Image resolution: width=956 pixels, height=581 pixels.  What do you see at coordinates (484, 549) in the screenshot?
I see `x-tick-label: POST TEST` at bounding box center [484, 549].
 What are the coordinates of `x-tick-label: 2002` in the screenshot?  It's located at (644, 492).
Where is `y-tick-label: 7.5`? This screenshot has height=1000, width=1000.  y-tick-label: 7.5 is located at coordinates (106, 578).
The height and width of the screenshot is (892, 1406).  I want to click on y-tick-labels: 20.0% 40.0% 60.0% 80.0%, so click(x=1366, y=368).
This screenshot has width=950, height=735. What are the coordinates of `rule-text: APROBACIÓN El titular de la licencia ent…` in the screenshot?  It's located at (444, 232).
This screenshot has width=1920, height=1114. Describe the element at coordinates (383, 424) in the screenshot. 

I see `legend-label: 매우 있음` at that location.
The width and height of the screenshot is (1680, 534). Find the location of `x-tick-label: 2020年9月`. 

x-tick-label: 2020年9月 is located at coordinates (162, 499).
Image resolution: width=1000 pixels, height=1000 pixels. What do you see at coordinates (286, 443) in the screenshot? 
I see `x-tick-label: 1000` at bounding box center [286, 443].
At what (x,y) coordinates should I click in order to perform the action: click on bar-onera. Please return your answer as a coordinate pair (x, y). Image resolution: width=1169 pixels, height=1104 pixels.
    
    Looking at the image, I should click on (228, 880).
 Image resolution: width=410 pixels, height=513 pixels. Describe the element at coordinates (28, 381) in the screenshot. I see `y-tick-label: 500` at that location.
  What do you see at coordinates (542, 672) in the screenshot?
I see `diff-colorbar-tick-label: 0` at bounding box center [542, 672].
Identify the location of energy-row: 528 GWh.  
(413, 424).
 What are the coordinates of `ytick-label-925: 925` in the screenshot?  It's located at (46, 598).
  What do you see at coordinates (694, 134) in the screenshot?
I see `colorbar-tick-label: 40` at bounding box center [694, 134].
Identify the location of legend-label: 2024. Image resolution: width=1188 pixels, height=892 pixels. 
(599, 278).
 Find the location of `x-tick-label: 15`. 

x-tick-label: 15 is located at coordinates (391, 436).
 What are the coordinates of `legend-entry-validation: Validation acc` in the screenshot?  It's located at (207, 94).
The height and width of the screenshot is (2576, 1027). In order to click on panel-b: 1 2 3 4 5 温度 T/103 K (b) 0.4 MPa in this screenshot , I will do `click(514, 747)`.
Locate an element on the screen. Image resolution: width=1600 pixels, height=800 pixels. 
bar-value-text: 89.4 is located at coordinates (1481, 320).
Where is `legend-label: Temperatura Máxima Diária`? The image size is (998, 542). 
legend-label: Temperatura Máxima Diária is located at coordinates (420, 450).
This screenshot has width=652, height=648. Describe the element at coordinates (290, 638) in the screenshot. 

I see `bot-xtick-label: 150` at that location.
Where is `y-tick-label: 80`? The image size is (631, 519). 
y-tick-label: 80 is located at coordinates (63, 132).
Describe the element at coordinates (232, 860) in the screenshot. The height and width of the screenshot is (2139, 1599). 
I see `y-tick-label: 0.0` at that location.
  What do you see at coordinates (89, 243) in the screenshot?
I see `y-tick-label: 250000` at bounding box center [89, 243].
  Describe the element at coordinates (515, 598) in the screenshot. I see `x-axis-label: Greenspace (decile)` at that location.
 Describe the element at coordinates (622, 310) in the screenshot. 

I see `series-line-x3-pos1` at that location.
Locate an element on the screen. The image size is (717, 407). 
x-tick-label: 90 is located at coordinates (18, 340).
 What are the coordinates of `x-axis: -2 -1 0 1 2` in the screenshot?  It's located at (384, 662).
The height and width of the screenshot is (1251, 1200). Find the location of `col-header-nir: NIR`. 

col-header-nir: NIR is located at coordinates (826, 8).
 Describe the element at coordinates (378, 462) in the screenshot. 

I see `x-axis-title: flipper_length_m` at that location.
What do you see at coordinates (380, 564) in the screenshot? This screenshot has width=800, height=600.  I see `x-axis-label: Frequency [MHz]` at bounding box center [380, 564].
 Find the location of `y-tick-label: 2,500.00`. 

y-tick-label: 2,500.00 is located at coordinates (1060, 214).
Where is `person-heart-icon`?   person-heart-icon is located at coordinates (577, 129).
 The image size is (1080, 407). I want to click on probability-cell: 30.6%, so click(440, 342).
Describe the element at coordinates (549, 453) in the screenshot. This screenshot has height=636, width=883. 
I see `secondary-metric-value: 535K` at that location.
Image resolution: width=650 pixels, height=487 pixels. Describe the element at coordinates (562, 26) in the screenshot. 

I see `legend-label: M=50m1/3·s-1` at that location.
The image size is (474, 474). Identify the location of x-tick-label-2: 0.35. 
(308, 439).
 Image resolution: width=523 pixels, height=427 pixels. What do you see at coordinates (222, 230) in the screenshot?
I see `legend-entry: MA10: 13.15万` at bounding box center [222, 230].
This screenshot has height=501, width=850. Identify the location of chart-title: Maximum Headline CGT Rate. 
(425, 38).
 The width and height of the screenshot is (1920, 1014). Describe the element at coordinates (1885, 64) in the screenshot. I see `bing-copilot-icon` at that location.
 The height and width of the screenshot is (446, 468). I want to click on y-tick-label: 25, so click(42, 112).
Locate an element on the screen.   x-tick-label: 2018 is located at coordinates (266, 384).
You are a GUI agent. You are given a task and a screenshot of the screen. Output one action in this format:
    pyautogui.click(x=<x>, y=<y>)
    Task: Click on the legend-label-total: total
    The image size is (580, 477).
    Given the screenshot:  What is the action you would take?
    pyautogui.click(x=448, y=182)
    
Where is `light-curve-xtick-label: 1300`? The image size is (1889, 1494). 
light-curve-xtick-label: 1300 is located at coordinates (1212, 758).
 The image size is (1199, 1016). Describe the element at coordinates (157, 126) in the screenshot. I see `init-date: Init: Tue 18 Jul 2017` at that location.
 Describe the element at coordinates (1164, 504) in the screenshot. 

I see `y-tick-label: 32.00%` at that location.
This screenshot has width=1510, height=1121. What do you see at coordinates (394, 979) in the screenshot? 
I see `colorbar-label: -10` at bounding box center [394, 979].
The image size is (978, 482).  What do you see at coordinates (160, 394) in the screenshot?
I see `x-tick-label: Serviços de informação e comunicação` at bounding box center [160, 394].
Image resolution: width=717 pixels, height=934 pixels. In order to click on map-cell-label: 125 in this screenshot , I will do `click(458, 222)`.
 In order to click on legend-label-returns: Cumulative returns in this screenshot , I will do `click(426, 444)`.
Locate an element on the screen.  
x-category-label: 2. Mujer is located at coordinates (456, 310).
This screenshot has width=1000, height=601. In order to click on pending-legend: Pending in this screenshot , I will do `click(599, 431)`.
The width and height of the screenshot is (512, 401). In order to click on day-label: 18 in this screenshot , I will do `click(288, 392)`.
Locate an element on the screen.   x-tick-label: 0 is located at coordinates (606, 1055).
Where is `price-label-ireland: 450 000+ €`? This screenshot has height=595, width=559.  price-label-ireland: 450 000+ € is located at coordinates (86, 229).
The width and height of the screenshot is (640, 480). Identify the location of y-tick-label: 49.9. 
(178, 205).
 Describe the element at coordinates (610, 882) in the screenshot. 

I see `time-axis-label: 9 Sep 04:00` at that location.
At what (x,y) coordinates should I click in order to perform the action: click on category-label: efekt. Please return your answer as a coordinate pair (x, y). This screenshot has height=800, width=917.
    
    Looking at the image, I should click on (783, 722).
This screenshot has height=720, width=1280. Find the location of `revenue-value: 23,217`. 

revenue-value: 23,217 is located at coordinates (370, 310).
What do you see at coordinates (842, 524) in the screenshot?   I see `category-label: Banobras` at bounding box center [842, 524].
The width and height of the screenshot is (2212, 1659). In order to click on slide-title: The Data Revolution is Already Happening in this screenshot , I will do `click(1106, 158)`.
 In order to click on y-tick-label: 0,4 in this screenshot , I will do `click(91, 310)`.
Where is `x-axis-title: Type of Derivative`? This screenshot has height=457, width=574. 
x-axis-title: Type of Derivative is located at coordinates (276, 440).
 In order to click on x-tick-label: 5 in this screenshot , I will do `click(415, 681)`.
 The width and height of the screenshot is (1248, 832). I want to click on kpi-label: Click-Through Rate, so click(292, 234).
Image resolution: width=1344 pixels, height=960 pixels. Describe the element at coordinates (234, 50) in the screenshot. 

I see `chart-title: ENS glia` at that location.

- - - - - - -

**Problem description**
Please revise the entries from the line with "The height and width of the screenshot is (892, 1406)." up to and including the line with "center [286, 443].", changing "screenshot" to "capture" and leaving everything else unchanged. Return only those lines.

**Problem solution**
The height and width of the capture is (892, 1406).  I want to click on y-tick-labels: 20.0% 40.0% 60.0% 80.0%, so click(x=1366, y=368).
This capture has width=950, height=735. What are the coordinates of `rule-text: APROBACIÓN El titular de la licencia ent…` in the capture?  It's located at (444, 232).
This capture has width=1920, height=1114. Describe the element at coordinates (383, 424) in the capture. 

I see `legend-label: 매우 있음` at that location.
The width and height of the capture is (1680, 534). Find the location of `x-tick-label: 2020年9月`. 

x-tick-label: 2020年9月 is located at coordinates (162, 499).
Image resolution: width=1000 pixels, height=1000 pixels. What do you see at coordinates (286, 443) in the capture? 
I see `x-tick-label: 1000` at bounding box center [286, 443].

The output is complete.